Health Minister Constantinos Ioannou on Tuesday called the mass registration of the public for Gesy a “touching response” to what he described as “the greatest social project of at least the last five years.”
Presenting the work of the health ministry for March-April, Ioannou said that by late afternoon on Monday, over 220,000 people had registered for Gesy “refuting the claims of all those who in recent months expected that Gesy would launch unsuccessfully.”
Regarding the registration of under-18s, whose registration process began on Monday afternoon, Ioannou said that by Tuesday morning around 25,000 had registered and chosen a paediatrician from the 65 who have so far offered their services to Gesy.
Though reports on Monday claimed that available paediatricians in Gesy numbered 70, concerns were already being raised over whether the number was sufficient, as the Health Insurance Organisation (HIO) claimed that a total of 90 paediatricians would be needed to guarantee quality healthcare for children within Gesy.
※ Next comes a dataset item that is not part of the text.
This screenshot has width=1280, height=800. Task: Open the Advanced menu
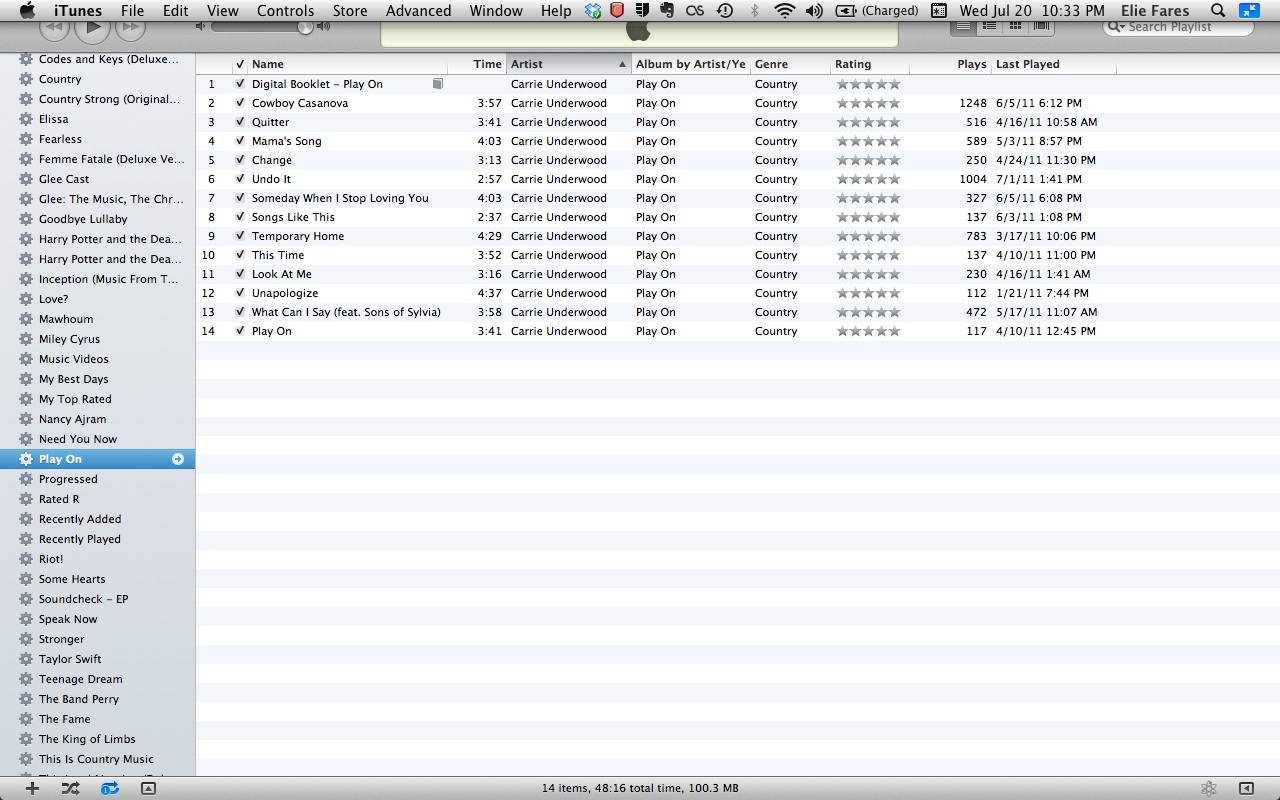[418, 11]
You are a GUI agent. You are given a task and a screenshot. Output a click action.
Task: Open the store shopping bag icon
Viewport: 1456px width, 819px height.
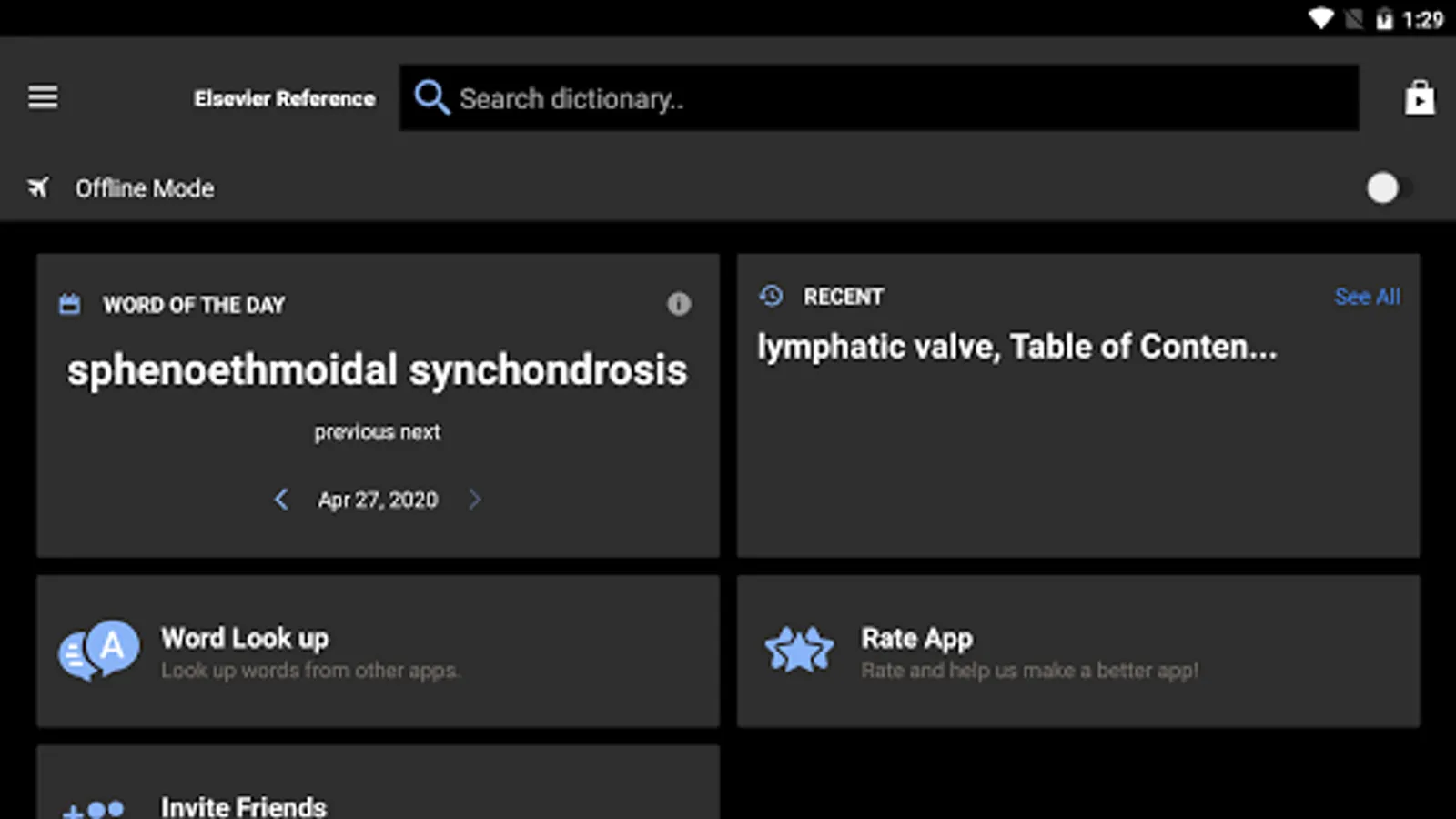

Earlier in the year, the HIO had said that 130 paediatricians would be needed to ensure a smooth start to healthcare reform.
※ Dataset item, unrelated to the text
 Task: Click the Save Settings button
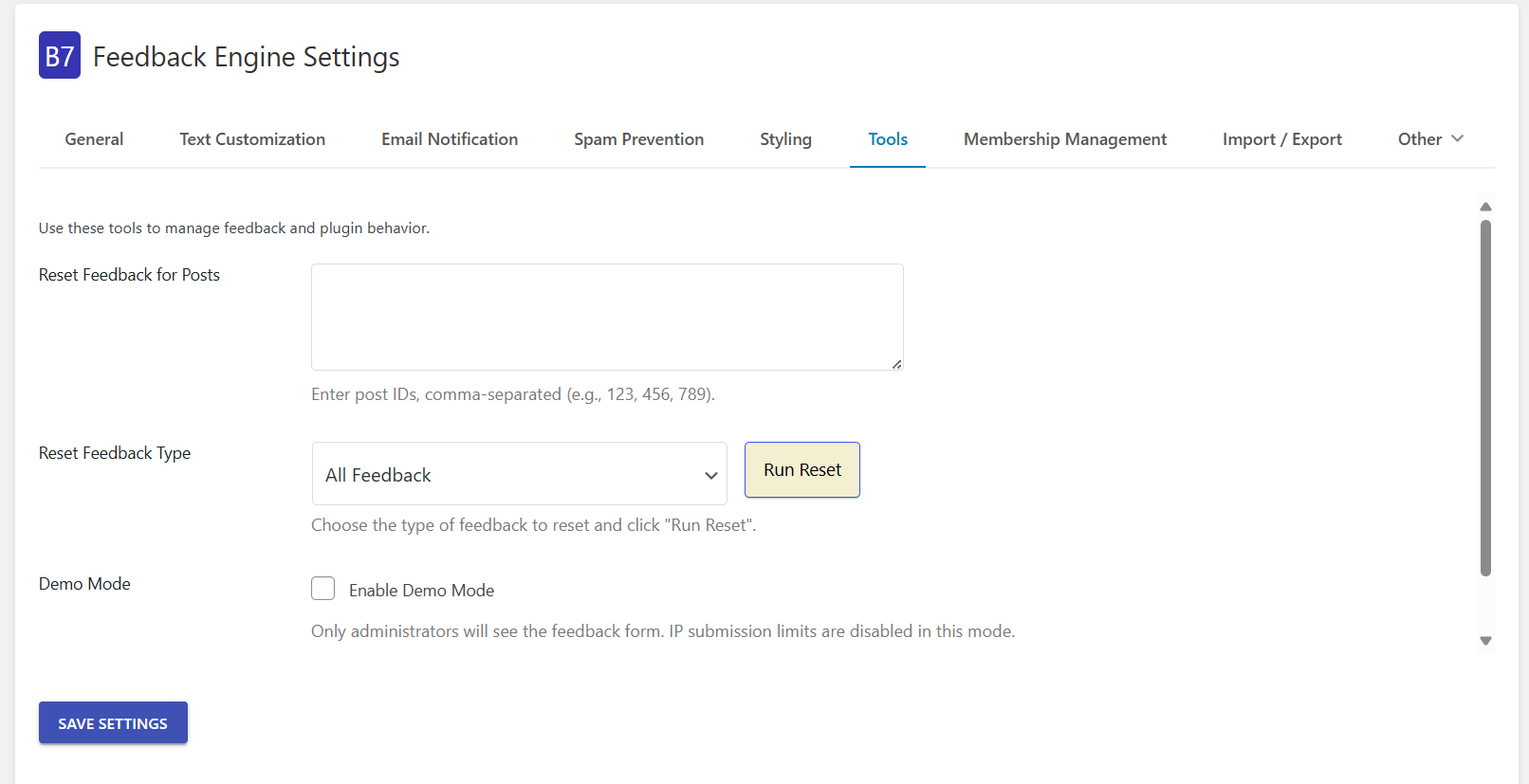pos(113,722)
Ioannou denied that the number of paediatricians is insufficient, and asserted that the number is expected to rise by the time that the first phase of Gesy is set to launch with outpatient care, on June 1.
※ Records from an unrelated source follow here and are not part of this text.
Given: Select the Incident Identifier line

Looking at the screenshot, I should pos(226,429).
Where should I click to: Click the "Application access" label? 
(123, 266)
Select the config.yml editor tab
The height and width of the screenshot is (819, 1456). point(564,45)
There are 323 GPs so far within Gesy, Ioannou noted, while 124 pharmacies, 200 pharmacists and 57 clinical laboratories have applied to join, whose applications are being studied by the HIO.
Two private radiology centres have also announced their intention to offer services to Gesy, Ioannou added.
Currently, Ioannou said, the dialogue is intensifying with private hospitals in view of the second phase of Gesy which is set to begin in March 2020, and which will include in-patient care, as the government and HIO are now guided by a different strategy so that agreements can be reached in the coming months.
So far, a number of private hospitals, clinics and polyclinics in the Nicosia, Limassol and Paphos districts have said they intend to participate in the national health scheme (Gesy), though the Larnaca and Famagusta districts remain a source of concern.
Also intensifying are the efforts by the state health services organisation (Okypy) towards the administrative and financial autonomisation of public hospitals, as well as towards the preparation of the public sector for the new environment that will be brought about with the implementation of Gesy, Ioannou said.
The main focus of efforts in view of the implementation of Gesy has turned towards ensuring the effectiveness of healthcare reform. Ioannou announced the opening of hundreds of job vacancies, while a subsidy scheme is also being drafted for the purchase of medical equipment from private hospitals.